Курские исследователи и краеведы (Медведская, Баскевич, Тойбин, Запорожская и другие)  в своих работах весьма «успешно» обошли эти, на мой взгляд, острые моменты в биографии Николая Алексеевича, но иркутские придерживаются версии, что Евсей Алексеевич и Петр Алексеевич продолжили дело их родителя, став успешными купцами. И в этом плане весьма замечательна монография кандидата исторических наук, доцента, директора музея истории  Иркутского государственного технического университета (ИрГТУ) Горощековой Ольги Анатольевны «Династия Полевых: сеять разумное доброе, вечное…», изданная в 2010 году ИрГТУ, с которой можно ознакомиться в Интернете.
Среди многих интересных фактов Горощекова сообщает о потомках брата Николая Алексеевича – Евсея Алексеевича, проживающих ныне в США, а также называет  еще одного сына Алексея Евсеевича и Натальи Ивановны – Алексея Алексеевича, также, по ее мнению, ставшего купцом. При этом она об Алексее Алексеевиче пишет так, что создается впечатление, что он родился не в Иркутске, а в Курске, когда Наталье Ивановне было уже 42 года, а Алексею Евсеевичу – 57 лет. Не самый, скажем, репродуктивный возраст, хотя в жизни всякое бывает…
Казалось бы, сплошные загадки со многими неизвестными… Но вот в 2012 году в Курске проходит очередная научно-практическая конференция на тему «Личности в истории развития Курского края», в которой принимает участие научный сотрудник Государственного архива Курской области Рожковская Инна Олеговна с докладом «Полевой Николай Алексеевич – писатель, журналист, историк». И в этом докладе впервые говорится о том, что в ревизских сказках от 16 августа 1816 года в разделе о жителях города купеческого сословия значатся Алексей сын Евсеев Полевой, его супруга Наталья Ивановна и их дети Николай, Евсей, Ксенофонт, Петр и Елизавета. Следовательно, до августа 1816 года мать Николая Полевого, Наталья Ивановна была жива и жила в Курске. Завеса над тайнами семьи Полевых немного приподнялась, и часть тайн приоткрылась. Правда, не совсем… И в этой работе, к сожалению, нет сведений о последних годах жизни Натальи Ивановны Полевой, как нет данных о годах жизни Петра Алексеевича и Алексея Алексеевича, если последний, действительно, существовал… Зато по итогам конференции была издана книга «Личности в истории развития Курского края», экземпляр которой ныне находится в отделе краеведческой литературы Курской областной научной библиотеки, где с ним можно ознакомиться и почерпнуть новые сведения о курских знаменитостях.

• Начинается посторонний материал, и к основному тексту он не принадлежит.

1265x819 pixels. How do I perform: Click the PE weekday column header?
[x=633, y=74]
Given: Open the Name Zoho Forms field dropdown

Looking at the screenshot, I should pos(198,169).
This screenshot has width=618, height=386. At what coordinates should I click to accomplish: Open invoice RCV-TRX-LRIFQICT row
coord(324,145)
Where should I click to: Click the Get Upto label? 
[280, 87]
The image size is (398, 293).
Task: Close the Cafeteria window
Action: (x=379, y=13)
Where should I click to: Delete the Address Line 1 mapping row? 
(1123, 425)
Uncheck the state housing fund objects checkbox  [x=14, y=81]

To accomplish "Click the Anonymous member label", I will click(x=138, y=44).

Да, завеса над тайнами семейства Полевых приподнялась, но смущает нестыковка сведений в источниках: в сообщении Николая Алексеевича говорится, что его отец Алексей Евсеевич отсутствовал в Курске с 1814 по 1817 год, а в ревизских сказках по курскому купечеству он значится проживающим в Курске в августе 1816 года. Как это понимать?.. Словом, вновь очередные загадки…
 
Если в первые годы пребывания в Курске (1813-1815), Николай Алексеевич, кроме работы на купца А.П. Баушева, самоотверженно и напряженно занимался самообразованием, систематизируя его и приводя в определенный порядок, то во второе (1816-1820) – не только продолжил учебу, но и начал пожинать плоды «прелестного» занятия.

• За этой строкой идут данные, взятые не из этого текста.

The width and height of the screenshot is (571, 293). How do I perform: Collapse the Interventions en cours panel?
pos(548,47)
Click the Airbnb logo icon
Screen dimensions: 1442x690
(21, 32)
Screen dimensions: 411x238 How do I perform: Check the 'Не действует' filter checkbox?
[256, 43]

«Возвращение мое в Курск в 1816 году было решительно для моих занятий, – пишет он в автобиографии. – Ум мой совершенно увлекся новою, дотоле неизвестною мне прелестью – прелестью учения. Уже не средством для другого, но целью жизни моей сделалось оно. Мне стало казаться все равно: останусь ли я купцом и бедняком, буду ли чиновником и Губернатором Курским – высшей целью моего честолюбия! – все равно, только бы учиться!»
Определив, что в Курске наступил «новый решительный поворот в жизни», Николай Алексеевич принимается за написание Русской Грамматики и Русской Истории. Существовавшие в то время в Российской империи Грамматика Академии и «История государства Российского» Н.М. Карамзина не удовлетворяли его.
Претворяя в жизнь эти идеи, Николай Алексеевич отказывается «от легкого чтения и написания стихов» и, используя все свободное время (часто это были ночные бдения при свете свечей, так как днями он трудился в конторке на купца и градского главу А.П. Баушева), засел за составление таблицы спряжения русских глаголов. (Эта работа в окончательном варианте будет представлена редактором журнала «Отечественные записки» Павлом Петровичем Свиньиным (1788-1839) в 1822 году в Российскую Академию и удостоится серебряной медали). Параллельно с этим Николай Алексеевич, по-видимому, работал над статьями, которые увидят свет в 1817 и 1818 годах в журналах «Русский Вестник» (издатель С.Н. Глинка) и «Вестник Европы» (издатель М.Т. Каченовский).
Сам же Николай Алексеевич о первых публикациях своих работ пишет так: «В 1817 году осмелился я, при самом учтивом письме, послать к Издателю Русского Вестника мое описание проезда и пребывания в Курске императора Александра. И не умею вам пересказать, с каким упоением увидел я на серых листочках Вестника четким курсивом напечатанные под статьей слова: Н. Полевой! Весь Курск был изумлен красноречивым описанием того, что составляло предмет всех разговоров. С изумлением увидел мой хозяин, что в его конторе скрывается гениальный молодой человек, как говорили ему и Губернатор, и все, что было почетного в Курске».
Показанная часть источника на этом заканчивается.